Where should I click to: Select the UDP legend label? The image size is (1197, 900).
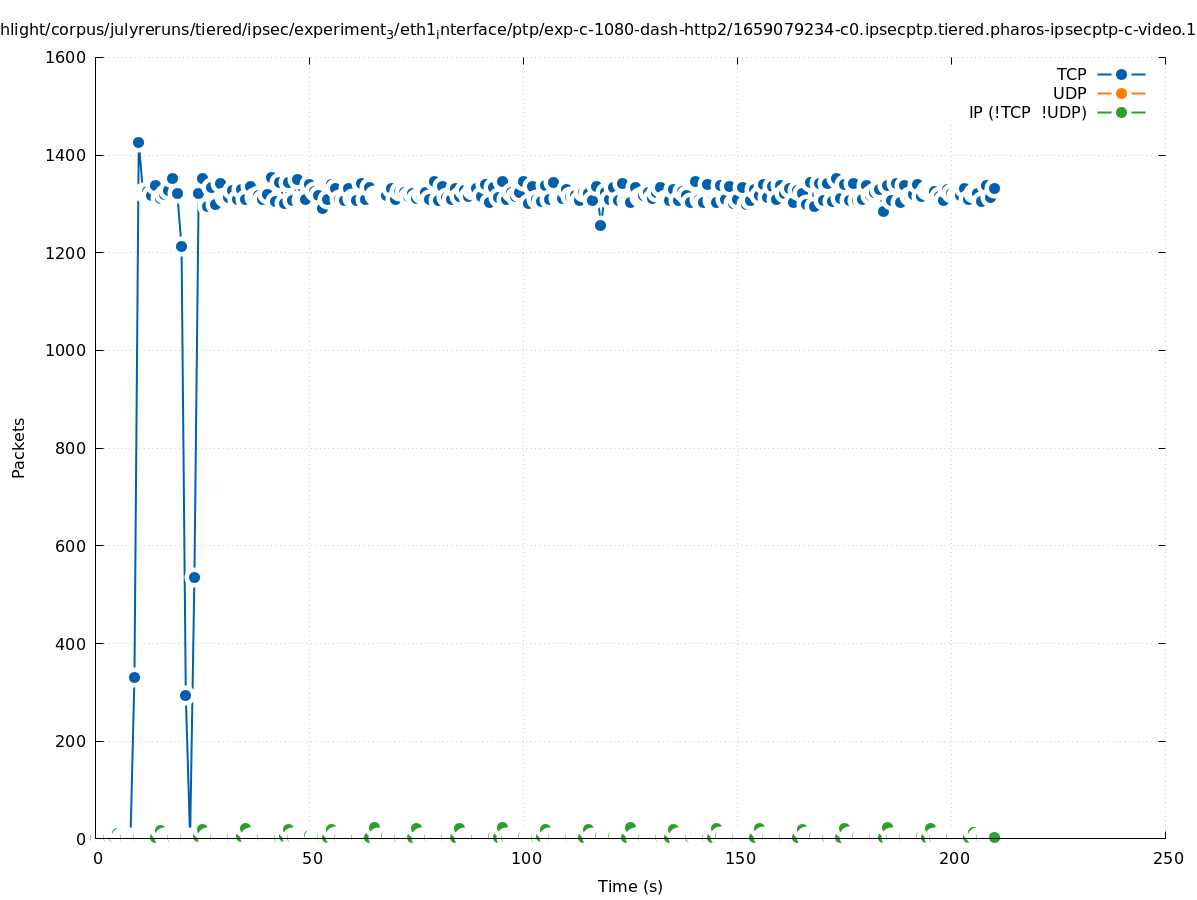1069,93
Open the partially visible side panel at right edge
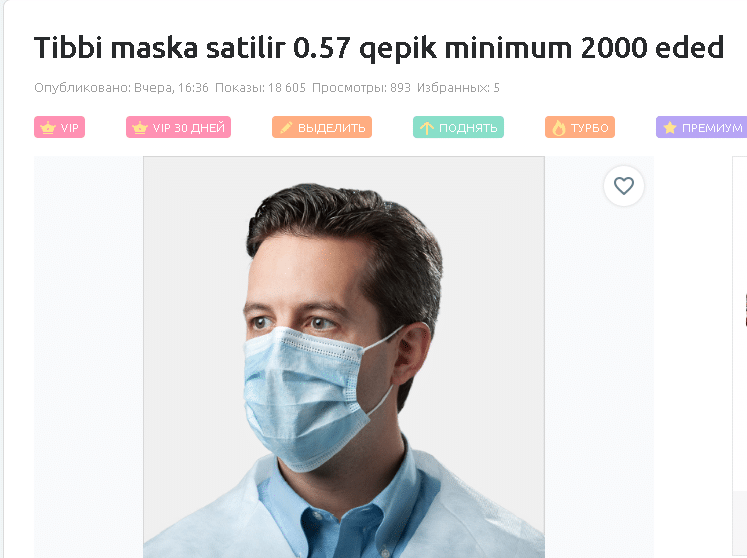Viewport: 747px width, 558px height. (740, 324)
---
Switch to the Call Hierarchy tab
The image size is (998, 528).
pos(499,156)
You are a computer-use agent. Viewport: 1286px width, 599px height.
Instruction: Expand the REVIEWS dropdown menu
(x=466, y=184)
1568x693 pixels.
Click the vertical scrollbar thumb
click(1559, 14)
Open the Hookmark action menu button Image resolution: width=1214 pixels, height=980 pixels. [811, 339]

Task to complete
Look in the material above for the line with "Click the vertical scrollbar thumb" and the line with "Open the Hookmark", and transcribe exactly those lines and all lines between them, nothing more.

Worked solution
Click the vertical scrollbar thumb
click(1559, 14)
Open the Hookmark action menu button Image resolution: width=1214 pixels, height=980 pixels. [811, 339]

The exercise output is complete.